Another week, another white police officer caught "policing" the black community with coercion, not consent. The narrative this week is: If you're young and black in America, not even a pool party is safe. Subsequent protests have forced former Officer of the Year Eric Casebolt to turn in his badge and gun — it seems you really can mess with Texas.
But in all of the tallying of police shootings and talk of watching the watchmen, we neglect the real issue — the phantom menace of internecine violence among young black men.
Police killed about 150 black people in 2013, the last year data are available.
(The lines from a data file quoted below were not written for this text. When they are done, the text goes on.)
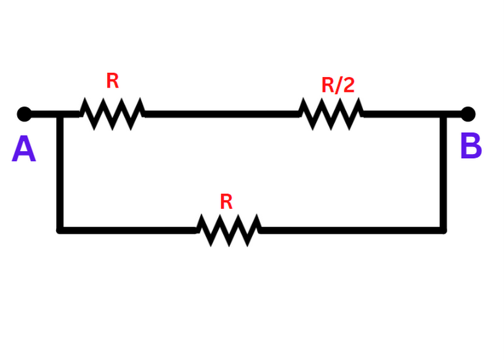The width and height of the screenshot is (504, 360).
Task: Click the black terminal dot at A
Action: pyautogui.click(x=24, y=114)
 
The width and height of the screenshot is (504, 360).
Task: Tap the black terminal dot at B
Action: pyautogui.click(x=468, y=114)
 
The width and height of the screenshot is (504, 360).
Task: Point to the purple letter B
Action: pyautogui.click(x=471, y=147)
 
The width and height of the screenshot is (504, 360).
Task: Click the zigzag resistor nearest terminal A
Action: pyautogui.click(x=112, y=114)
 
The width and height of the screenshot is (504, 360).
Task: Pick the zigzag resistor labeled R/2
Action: pyautogui.click(x=331, y=114)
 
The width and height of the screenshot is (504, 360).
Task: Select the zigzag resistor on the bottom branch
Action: pyautogui.click(x=229, y=231)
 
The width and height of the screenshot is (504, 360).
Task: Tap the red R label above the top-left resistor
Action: pyautogui.click(x=112, y=81)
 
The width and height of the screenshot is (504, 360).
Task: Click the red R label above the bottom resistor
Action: pyautogui.click(x=226, y=202)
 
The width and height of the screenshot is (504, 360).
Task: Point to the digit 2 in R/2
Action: pyautogui.click(x=349, y=85)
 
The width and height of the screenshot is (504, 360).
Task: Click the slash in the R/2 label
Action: pyautogui.click(x=338, y=85)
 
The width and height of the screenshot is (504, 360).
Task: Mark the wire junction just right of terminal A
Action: pyautogui.click(x=60, y=114)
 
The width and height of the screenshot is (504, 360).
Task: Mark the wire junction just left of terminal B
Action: pyautogui.click(x=443, y=114)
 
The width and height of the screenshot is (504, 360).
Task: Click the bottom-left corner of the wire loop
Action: pyautogui.click(x=60, y=230)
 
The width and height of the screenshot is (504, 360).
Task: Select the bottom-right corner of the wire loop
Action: pyautogui.click(x=443, y=230)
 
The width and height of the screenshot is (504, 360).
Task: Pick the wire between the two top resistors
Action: pyautogui.click(x=222, y=114)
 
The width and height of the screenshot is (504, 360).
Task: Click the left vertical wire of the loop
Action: pyautogui.click(x=60, y=173)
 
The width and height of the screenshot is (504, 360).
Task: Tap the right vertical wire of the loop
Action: pyautogui.click(x=443, y=173)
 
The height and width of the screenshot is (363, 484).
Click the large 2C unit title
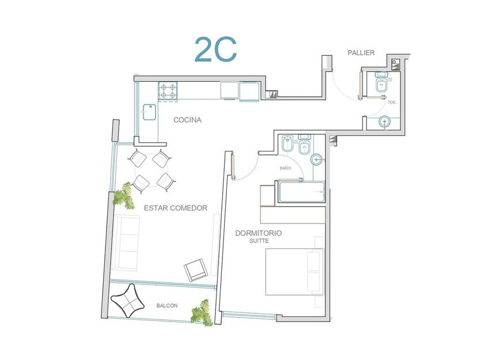tap(215, 50)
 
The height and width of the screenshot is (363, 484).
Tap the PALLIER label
tap(361, 53)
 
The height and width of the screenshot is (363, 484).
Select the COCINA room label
tap(187, 120)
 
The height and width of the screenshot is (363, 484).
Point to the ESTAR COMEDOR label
tap(176, 208)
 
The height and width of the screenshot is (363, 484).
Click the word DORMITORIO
tap(259, 233)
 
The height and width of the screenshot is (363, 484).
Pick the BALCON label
tap(167, 305)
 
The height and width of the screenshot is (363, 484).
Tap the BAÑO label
tap(286, 168)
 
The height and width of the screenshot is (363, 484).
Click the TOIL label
tap(392, 103)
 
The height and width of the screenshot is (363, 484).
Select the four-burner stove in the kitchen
tap(168, 92)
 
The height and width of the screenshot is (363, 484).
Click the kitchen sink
tap(150, 112)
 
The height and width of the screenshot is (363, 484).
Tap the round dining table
tap(152, 170)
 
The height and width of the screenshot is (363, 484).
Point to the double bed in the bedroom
tap(294, 271)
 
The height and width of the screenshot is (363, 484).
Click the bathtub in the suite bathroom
tap(301, 192)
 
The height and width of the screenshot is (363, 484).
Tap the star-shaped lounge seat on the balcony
tap(127, 300)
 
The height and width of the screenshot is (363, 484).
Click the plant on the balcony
tap(202, 313)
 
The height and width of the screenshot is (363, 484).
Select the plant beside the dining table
tap(124, 196)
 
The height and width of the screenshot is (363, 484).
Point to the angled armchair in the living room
tap(196, 270)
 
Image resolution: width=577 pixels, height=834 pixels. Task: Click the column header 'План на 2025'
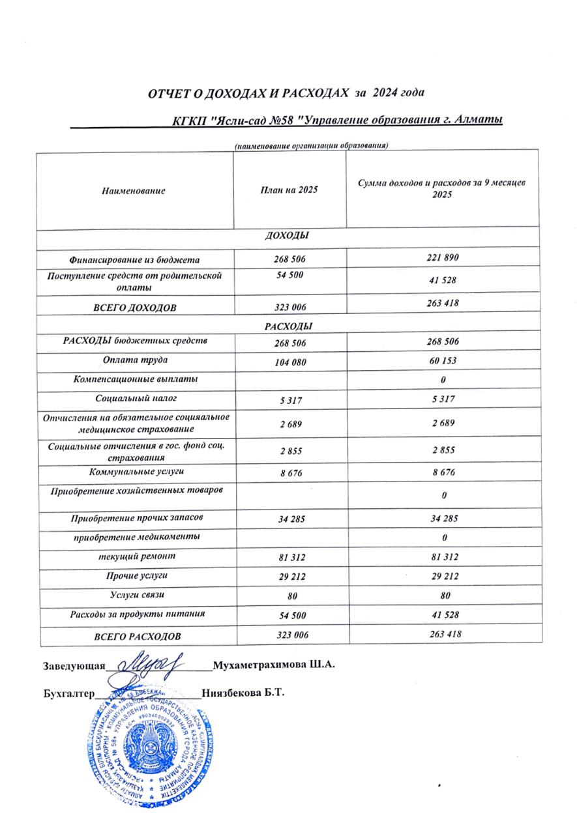(x=289, y=190)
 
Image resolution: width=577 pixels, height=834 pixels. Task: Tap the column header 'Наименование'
(x=134, y=191)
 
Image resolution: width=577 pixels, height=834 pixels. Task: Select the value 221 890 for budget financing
(x=443, y=258)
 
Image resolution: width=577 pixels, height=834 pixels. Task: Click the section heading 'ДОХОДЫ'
(x=287, y=235)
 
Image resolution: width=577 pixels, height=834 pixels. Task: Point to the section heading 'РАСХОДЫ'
(x=288, y=325)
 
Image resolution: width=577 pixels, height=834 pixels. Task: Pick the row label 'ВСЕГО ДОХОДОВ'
(x=134, y=306)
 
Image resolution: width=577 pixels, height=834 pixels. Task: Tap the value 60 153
(x=443, y=360)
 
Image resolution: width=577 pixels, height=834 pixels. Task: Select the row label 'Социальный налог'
(x=133, y=397)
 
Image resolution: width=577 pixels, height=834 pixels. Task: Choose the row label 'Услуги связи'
(x=133, y=595)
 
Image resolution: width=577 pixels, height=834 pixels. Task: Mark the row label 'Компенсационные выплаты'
(x=133, y=379)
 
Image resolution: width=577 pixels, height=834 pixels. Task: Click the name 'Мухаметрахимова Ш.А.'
(x=273, y=665)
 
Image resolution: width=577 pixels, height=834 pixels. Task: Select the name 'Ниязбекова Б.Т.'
(x=243, y=692)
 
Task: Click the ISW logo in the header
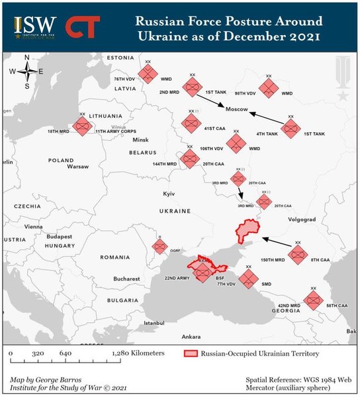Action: (35, 27)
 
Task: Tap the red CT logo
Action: (83, 27)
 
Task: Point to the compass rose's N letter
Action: (26, 58)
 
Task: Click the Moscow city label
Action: (236, 109)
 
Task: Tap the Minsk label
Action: (141, 140)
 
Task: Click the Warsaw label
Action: (77, 167)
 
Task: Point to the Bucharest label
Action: (126, 279)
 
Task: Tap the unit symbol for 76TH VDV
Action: (147, 73)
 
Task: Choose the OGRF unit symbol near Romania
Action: (159, 246)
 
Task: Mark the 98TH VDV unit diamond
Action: (267, 87)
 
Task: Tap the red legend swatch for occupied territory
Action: (191, 354)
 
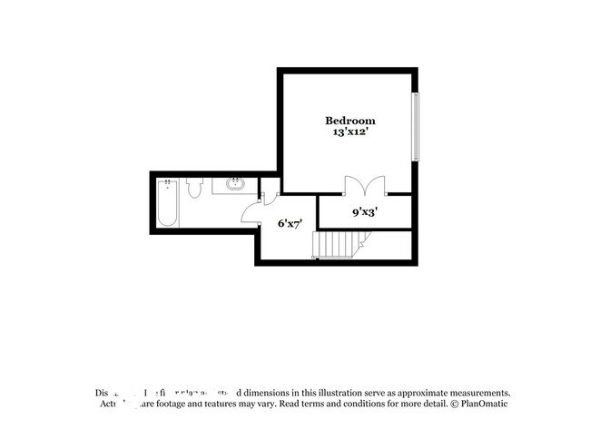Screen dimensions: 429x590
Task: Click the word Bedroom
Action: (x=350, y=120)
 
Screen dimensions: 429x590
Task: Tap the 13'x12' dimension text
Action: (x=350, y=132)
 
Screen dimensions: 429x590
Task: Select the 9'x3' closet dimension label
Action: (x=365, y=212)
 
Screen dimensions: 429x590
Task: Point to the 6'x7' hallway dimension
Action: (x=290, y=222)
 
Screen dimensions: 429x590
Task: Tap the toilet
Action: (x=193, y=189)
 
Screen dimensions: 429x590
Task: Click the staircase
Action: (x=337, y=245)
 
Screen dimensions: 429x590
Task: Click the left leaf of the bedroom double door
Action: (x=355, y=185)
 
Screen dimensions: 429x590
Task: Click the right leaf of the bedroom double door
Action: (x=375, y=185)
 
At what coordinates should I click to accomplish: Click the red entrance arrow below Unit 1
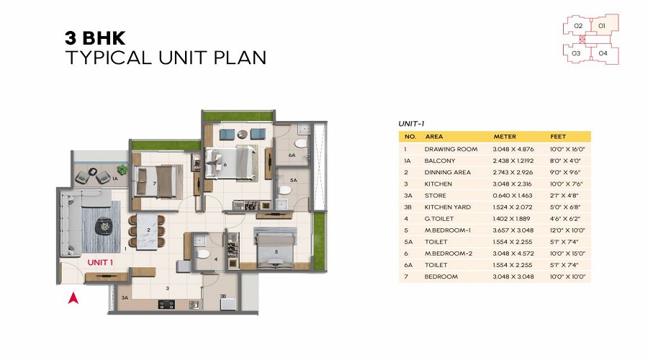73,298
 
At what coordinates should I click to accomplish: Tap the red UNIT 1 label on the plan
100,263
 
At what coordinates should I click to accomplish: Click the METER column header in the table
505,136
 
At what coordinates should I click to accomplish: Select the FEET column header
558,136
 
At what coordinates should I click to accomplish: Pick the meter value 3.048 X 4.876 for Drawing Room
513,149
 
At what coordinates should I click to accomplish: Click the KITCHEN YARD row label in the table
448,207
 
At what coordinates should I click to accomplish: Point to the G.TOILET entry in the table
439,219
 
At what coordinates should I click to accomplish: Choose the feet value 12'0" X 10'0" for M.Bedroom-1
567,230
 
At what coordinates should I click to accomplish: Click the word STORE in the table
435,196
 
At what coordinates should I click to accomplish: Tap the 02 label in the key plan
578,26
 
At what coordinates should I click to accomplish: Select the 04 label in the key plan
603,53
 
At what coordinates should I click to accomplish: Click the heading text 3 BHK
95,38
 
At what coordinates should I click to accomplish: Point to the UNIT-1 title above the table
411,124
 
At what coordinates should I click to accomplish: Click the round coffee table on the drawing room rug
103,226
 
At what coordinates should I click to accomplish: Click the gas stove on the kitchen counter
166,305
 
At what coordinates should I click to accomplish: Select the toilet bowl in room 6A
301,143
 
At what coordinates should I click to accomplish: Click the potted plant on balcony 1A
122,169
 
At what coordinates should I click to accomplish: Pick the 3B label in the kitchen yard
222,296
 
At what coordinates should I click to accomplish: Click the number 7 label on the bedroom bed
154,183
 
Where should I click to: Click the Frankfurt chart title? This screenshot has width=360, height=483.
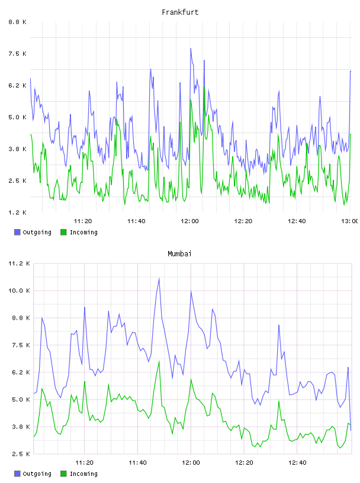point(180,12)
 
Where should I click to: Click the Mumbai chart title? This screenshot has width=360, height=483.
point(179,254)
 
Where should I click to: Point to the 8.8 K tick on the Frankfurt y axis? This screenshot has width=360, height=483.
point(18,22)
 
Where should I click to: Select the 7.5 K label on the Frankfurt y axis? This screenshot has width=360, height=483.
point(18,54)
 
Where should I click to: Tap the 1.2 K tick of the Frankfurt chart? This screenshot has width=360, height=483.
point(18,212)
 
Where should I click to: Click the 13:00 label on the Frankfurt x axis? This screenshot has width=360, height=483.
point(350,221)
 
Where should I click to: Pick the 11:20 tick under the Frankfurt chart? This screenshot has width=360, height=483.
point(83,221)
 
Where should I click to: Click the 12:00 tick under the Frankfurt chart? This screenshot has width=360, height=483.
point(189,221)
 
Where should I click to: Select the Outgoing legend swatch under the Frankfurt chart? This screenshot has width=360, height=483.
point(17,232)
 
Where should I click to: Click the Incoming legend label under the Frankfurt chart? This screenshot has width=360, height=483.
point(83,233)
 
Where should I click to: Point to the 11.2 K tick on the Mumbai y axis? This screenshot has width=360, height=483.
point(19,263)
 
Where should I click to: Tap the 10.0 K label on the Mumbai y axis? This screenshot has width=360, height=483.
point(19,291)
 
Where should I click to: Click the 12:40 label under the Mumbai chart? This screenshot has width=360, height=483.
point(297,462)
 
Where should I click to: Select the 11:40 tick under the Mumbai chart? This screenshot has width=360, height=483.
point(137,462)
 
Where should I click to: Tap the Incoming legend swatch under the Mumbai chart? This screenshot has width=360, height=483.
point(63,474)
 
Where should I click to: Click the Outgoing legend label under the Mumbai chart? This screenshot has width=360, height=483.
point(37,474)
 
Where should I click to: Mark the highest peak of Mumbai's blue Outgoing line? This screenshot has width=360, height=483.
point(159,278)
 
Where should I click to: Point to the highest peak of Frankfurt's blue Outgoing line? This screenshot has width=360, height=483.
point(191,49)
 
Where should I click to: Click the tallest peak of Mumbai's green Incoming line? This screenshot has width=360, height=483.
point(159,361)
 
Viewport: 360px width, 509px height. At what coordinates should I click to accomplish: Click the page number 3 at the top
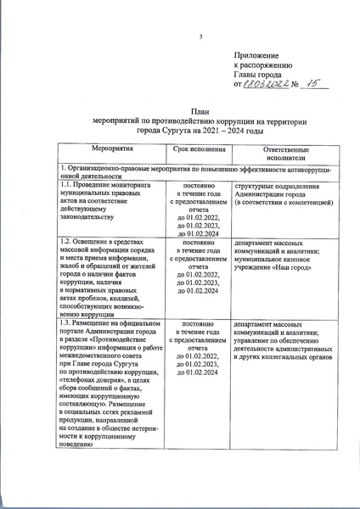201,36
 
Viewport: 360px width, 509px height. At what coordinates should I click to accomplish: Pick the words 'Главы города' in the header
256,74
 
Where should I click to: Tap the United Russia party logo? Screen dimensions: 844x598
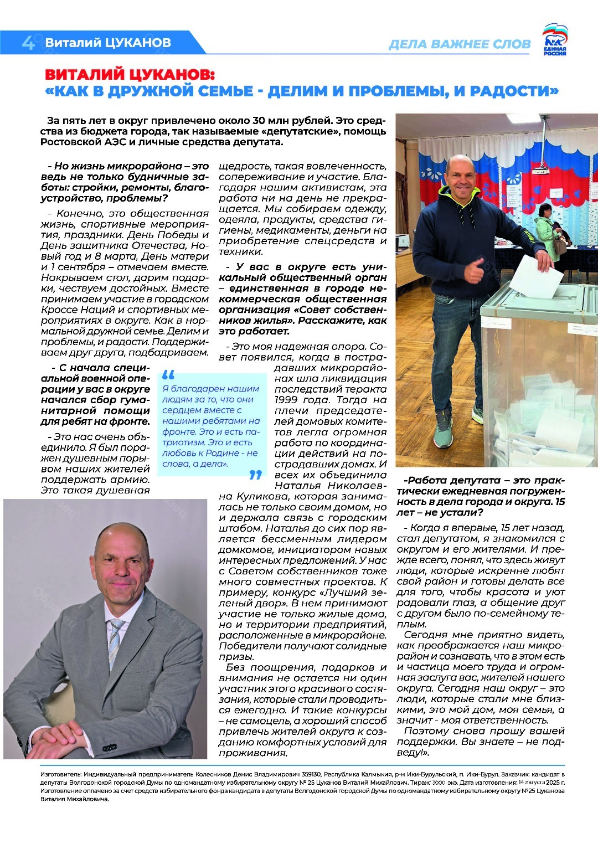(x=554, y=40)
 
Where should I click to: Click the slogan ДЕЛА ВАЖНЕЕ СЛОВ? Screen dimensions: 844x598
(x=460, y=44)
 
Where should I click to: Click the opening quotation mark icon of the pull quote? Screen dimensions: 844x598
(x=168, y=375)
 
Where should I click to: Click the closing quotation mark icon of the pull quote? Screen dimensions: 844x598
(x=255, y=475)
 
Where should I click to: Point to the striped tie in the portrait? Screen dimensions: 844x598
(x=114, y=642)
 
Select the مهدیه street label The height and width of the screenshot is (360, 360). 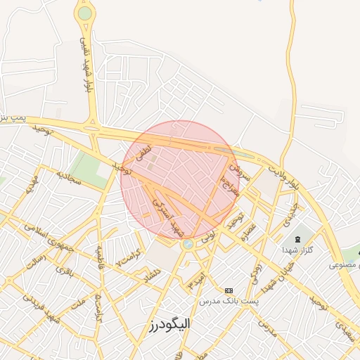click(x=31, y=186)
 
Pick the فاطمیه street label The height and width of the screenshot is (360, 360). click(x=101, y=257)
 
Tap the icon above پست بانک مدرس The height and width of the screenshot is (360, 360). click(x=229, y=290)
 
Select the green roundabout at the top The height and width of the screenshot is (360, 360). click(x=85, y=13)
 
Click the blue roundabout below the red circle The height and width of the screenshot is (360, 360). click(x=188, y=244)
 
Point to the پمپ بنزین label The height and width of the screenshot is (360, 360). click(x=12, y=116)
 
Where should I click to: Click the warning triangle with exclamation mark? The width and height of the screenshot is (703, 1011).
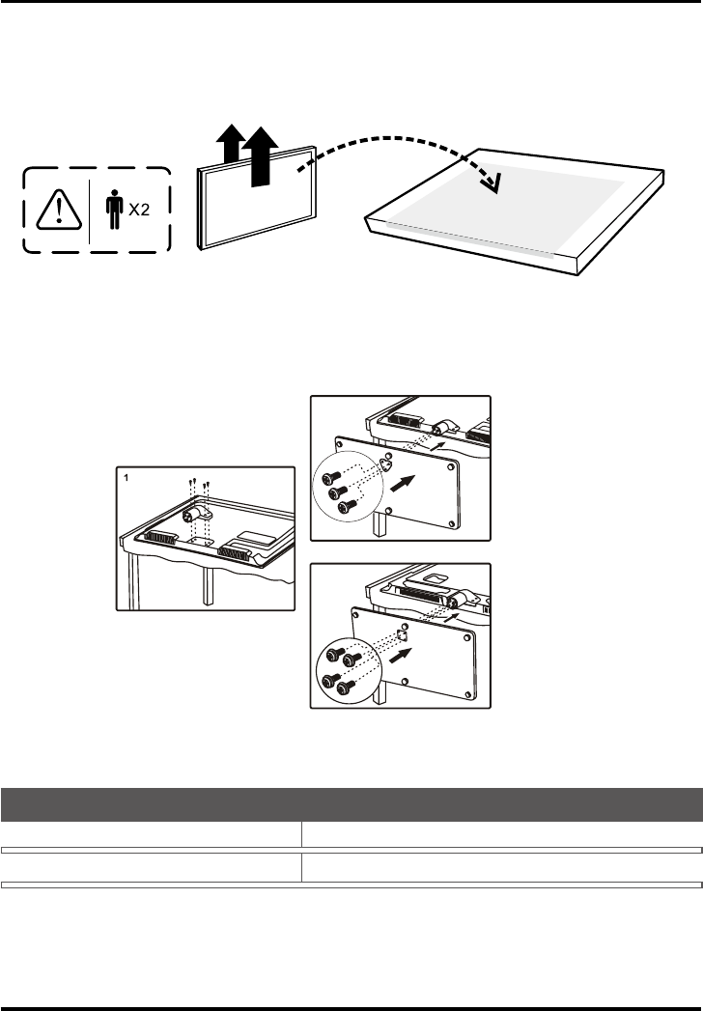click(59, 210)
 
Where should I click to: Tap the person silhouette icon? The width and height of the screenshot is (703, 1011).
click(115, 210)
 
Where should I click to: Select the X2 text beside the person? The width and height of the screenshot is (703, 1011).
click(139, 210)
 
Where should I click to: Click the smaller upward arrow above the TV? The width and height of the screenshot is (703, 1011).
click(230, 143)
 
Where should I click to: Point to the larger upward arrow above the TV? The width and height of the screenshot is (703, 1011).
click(260, 156)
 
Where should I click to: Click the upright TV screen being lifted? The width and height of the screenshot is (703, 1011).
click(257, 198)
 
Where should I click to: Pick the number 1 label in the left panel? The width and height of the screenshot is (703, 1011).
click(127, 478)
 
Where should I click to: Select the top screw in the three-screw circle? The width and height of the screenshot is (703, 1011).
click(331, 478)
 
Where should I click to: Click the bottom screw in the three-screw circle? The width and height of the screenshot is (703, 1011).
click(348, 506)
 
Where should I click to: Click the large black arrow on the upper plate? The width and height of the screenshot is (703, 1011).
click(403, 484)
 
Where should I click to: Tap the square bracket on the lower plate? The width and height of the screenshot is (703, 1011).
click(402, 635)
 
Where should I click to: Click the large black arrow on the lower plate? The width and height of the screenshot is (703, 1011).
click(400, 657)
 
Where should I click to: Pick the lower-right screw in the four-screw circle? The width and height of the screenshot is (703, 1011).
click(347, 688)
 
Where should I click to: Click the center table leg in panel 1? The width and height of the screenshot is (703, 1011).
click(207, 586)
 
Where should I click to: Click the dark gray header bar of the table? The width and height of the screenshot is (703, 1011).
click(352, 804)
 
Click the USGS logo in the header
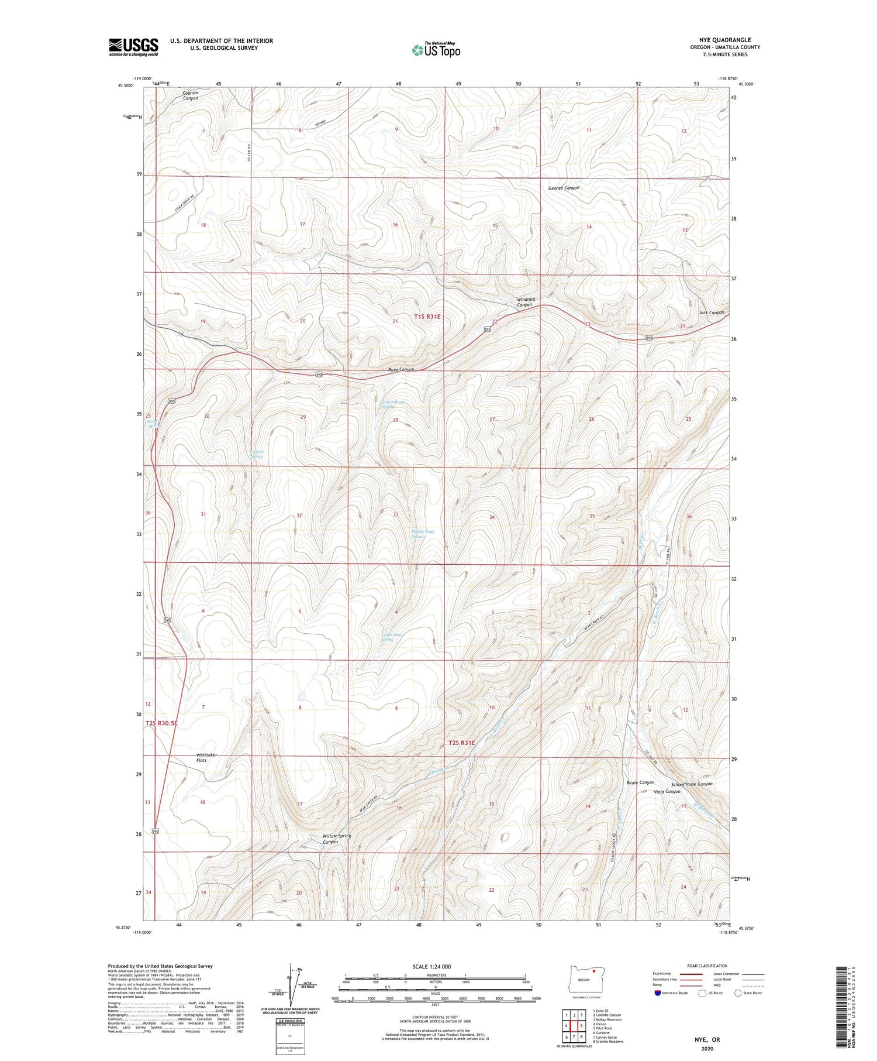[133, 47]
Black people killed 6,501 black people that same year. If "black lives matter," why are we ignoring so many black lives lost?
Public silence on this issue has led some to argue that "#SomeBlackLivesDontMatter." But this is another reductionism. Homicide and violent crime are up this year in several major cities, including Minneapolis.
Baltimore, the city that in popular culture exemplified the bleakness of poor urban places, then in real life collapsed under the weight of Freddie Gray's death in police custody, has suffered a staggering 128 homicides in 2015. There were 43 killings in May alone, the highest one-month total in 40 years.
Of the 128 Baltimore victims this year, 110 — or 86 percent — were black. Admittedly, 60 percent of Baltimore city residents are black, but the scary thing is that over 80 percent of those killed are under the age of 34.
We're witnessing the systematic elimination of a significant part of a racial-ethnic group — its younger generation. And this is genocide from within because most homicides are intraracial.
It's true that white people are also more likely to kill white people. However, black people kill each other at six times the rate of whites. This doesn't just happen in places like Baltimore. In Minnesota, where blacks comprise less than 6 percent of the population, 40 percent of all homicide victims and offenders are black.